We’ve said it before and we’ll say it again (sorry to rabbit on?), but we loved the exhibition text by Justin Chance! Available online here or go go go to Rose’s and pick up a copy yourself. Stat! x
Hot Links
☕ “So who are London’s Spotted most eligible art-world bachelors? Spotted: Isaac Simon, the bad boy of Farringdon…” – We did a(nother) thing in our column for Plaster magazine in a rash attempt to sex up the scene. Sorry to everyone named. Tune in here for our January rewind xoxo spittle
🐄 “Of course, the ultimate wide-open space is inside your brain” – Erik Davis recently dug into his archives to uncover this review of the 1994 See the Light tour - which featured Aphex Twin, Moby, Orbital and Vapourspace.
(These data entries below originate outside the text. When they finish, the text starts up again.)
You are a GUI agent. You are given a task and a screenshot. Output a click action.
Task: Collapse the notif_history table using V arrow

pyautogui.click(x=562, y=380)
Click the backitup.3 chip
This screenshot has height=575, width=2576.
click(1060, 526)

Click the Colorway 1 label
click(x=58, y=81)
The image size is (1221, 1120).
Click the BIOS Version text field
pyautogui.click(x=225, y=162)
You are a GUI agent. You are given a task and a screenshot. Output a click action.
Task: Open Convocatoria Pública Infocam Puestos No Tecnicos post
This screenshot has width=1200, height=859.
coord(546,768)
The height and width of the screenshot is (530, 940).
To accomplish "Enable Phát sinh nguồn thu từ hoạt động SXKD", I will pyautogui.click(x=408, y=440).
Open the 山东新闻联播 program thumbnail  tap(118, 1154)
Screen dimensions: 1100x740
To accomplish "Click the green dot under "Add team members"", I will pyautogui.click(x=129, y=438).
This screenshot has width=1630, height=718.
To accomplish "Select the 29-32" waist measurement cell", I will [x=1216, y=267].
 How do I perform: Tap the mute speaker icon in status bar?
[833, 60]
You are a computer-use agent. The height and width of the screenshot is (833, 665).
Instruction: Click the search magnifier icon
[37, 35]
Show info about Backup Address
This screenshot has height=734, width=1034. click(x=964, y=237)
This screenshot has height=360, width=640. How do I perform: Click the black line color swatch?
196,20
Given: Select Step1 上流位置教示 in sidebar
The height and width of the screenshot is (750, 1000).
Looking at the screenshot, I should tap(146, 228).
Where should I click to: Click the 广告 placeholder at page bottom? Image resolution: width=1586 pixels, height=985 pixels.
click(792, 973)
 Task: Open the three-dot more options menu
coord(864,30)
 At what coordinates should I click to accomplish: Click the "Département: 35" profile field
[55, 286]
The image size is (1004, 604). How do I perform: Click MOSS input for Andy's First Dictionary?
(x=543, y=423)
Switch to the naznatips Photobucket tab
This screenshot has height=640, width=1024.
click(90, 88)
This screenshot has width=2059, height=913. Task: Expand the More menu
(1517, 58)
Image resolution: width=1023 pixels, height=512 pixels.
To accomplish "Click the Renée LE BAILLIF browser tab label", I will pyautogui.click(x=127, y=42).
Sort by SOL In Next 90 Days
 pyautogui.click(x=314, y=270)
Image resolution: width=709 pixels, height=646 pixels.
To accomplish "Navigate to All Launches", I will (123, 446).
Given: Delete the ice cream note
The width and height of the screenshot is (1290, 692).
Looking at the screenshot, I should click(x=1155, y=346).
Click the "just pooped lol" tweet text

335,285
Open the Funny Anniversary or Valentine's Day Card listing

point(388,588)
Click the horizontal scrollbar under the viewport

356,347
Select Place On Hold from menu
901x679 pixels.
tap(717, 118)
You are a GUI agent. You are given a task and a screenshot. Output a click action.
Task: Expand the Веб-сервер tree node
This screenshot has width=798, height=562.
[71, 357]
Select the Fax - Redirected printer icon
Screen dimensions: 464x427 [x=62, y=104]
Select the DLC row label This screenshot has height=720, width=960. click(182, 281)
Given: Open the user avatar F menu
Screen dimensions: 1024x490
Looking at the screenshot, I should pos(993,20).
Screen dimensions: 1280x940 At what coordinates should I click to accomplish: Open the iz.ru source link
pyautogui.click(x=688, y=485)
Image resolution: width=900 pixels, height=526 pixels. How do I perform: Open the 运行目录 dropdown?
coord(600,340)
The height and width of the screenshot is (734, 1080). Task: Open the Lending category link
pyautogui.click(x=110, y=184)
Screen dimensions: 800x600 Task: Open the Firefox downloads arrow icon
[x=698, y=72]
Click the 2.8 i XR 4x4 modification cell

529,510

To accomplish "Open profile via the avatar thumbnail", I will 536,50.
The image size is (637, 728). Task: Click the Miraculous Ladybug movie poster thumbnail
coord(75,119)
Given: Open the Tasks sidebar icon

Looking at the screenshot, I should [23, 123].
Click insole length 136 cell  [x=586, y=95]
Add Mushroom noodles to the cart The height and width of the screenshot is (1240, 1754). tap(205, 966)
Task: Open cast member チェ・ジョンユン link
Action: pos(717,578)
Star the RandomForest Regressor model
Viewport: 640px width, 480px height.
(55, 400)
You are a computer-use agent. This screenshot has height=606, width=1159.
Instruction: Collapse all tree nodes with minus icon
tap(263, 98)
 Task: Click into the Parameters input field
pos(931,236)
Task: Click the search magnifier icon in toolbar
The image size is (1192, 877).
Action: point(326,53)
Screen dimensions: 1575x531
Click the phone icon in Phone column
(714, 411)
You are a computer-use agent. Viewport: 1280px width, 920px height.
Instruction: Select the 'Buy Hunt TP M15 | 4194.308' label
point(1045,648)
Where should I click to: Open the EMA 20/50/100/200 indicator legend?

Painting a picture of a genre in its infancy, the article is brimming with baffling anecdotes, and is a true time capsule of the 90s (including an explanation of what veganism is - imagine!).
🏎️ “the institution wants to thank its loyal public, without whom the Centre would have no reason to exist” – When the Biennale de l’image en mouvement 2024 (or, the biennale of the moving image, for those who failed French GCSE) opened a few weeks back at the Centre d’Art Contemporain Genève we instantly googled ~ Flights to Geneva ~ however quickly realised there was no need to schlep all the way to Switzerland, because the whole thing is available online. Nice one. The focus on AI is très à la mode and we’re obsessed with new works by Lawrence Lek and Sheila Chiamaka Chukwulozie.
⌨️ “It was all fun and games when we were uploading 300 pictures on Facebook from an average night out, but it’s a lot weirder and more jarring when your dreams are profoundly disappointing” – The Guardian’s Nesrine Malik hits the keyboard for The Fence, perfectly elucidating why elderly millennials’ relationship with technology is so embarrassing; their online coping mechanisms so infantile… ouch x
🥤 “I don’t do coke anymore; it shoots straight into your third eye” – A tender consideration of whether ‘all the leather on LA corners means rockstars are in again?’ by recovering sex columnist Tea Hacic-Vlahovic. We’ve never read a piece that served so hard and are actually choking up at not being able to reproduce the entire thing in pull quotes right here and now. If you’ve ever wondered why ‘straight men, at their most masculine, at their most manly, are kind of gay’ this is the column for you x
Add-to-cart
Mowalola just released the ultimate look to show you’re a fashion-art girlie; a polymath; a queen of the scene; a gal about town. The MoWA tracksuit, a nod to MoMA’s American College inspired merch, is nothing short of a big slay. Is a ‘fit this casual allowed to grace the front desk if it cites the biggest museum in the world?? We sure hope so! £250, available here.
Parting Shot
A debilitatingly cringey interview with Raff Law (son of Jude): ES magazine wildin on us with the nepo babies as usual… when are they gonna start tapping into some actual London talent??